> _Problem to work on_:
Transcribe the listing precisely, entry by entry.
= = =
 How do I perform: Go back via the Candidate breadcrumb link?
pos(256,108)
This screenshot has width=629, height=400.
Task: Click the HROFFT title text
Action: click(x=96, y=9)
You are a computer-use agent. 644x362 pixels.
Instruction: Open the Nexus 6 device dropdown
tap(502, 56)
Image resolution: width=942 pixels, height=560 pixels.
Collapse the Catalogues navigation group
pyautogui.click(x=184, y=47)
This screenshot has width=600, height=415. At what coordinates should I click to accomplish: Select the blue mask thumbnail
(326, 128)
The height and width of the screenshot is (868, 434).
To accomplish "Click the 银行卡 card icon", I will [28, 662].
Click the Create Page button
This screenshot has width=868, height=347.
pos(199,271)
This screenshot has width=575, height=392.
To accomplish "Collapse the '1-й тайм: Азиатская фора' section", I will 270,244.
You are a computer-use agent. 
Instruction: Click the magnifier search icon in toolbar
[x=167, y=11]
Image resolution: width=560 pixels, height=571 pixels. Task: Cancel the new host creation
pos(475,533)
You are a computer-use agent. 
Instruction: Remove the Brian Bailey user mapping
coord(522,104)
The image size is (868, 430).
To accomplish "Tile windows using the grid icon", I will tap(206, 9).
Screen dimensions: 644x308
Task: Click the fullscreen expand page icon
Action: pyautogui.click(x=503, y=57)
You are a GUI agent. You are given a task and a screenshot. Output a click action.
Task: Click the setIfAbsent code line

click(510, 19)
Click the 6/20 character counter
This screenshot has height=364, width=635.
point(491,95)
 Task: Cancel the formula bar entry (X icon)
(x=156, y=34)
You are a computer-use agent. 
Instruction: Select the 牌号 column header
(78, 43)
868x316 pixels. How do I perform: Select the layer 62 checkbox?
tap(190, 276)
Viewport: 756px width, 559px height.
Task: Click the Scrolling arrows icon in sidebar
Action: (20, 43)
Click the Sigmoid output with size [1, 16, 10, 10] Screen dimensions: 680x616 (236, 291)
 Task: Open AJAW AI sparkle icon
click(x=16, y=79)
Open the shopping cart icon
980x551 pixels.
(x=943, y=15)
= = =
> _Result for this task_:
 How do I perform: Go back via the Candidate breadcrumb link?
pos(256,108)
This screenshot has width=629, height=400.
Task: Click the HROFFT title text
Action: click(x=96, y=9)
You are a computer-use agent. 644x362 pixels.
Instruction: Open the Nexus 6 device dropdown
tap(502, 56)
Image resolution: width=942 pixels, height=560 pixels.
Collapse the Catalogues navigation group
pyautogui.click(x=184, y=47)
This screenshot has width=600, height=415. At what coordinates should I click to accomplish: Select the blue mask thumbnail
(326, 128)
The height and width of the screenshot is (868, 434).
To accomplish "Click the 银行卡 card icon", I will [28, 662].
Click the Create Page button
This screenshot has width=868, height=347.
pos(199,271)
This screenshot has width=575, height=392.
To accomplish "Collapse the '1-й тайм: Азиатская фора' section", I will 270,244.
You are a computer-use agent. 
Instruction: Click the magnifier search icon in toolbar
[x=167, y=11]
Image resolution: width=560 pixels, height=571 pixels. Task: Cancel the new host creation
pos(475,533)
You are a computer-use agent. 
Instruction: Remove the Brian Bailey user mapping
coord(522,104)
The image size is (868, 430).
To accomplish "Tile windows using the grid icon", I will tap(206, 9).
Screen dimensions: 644x308
Task: Click the fullscreen expand page icon
Action: pyautogui.click(x=503, y=57)
You are a GUI agent. You are given a task and a screenshot. Output a click action.
Task: Click the setIfAbsent code line

click(510, 19)
Click the 6/20 character counter
This screenshot has height=364, width=635.
point(491,95)
 Task: Cancel the formula bar entry (X icon)
(x=156, y=34)
You are a computer-use agent. 
Instruction: Select the 牌号 column header
(78, 43)
868x316 pixels. How do I perform: Select the layer 62 checkbox?
tap(190, 276)
Viewport: 756px width, 559px height.
Task: Click the Scrolling arrows icon in sidebar
Action: (20, 43)
Click the Sigmoid output with size [1, 16, 10, 10] Screen dimensions: 680x616 (236, 291)
 Task: Open AJAW AI sparkle icon
click(x=16, y=79)
Open the shopping cart icon
980x551 pixels.
(x=943, y=15)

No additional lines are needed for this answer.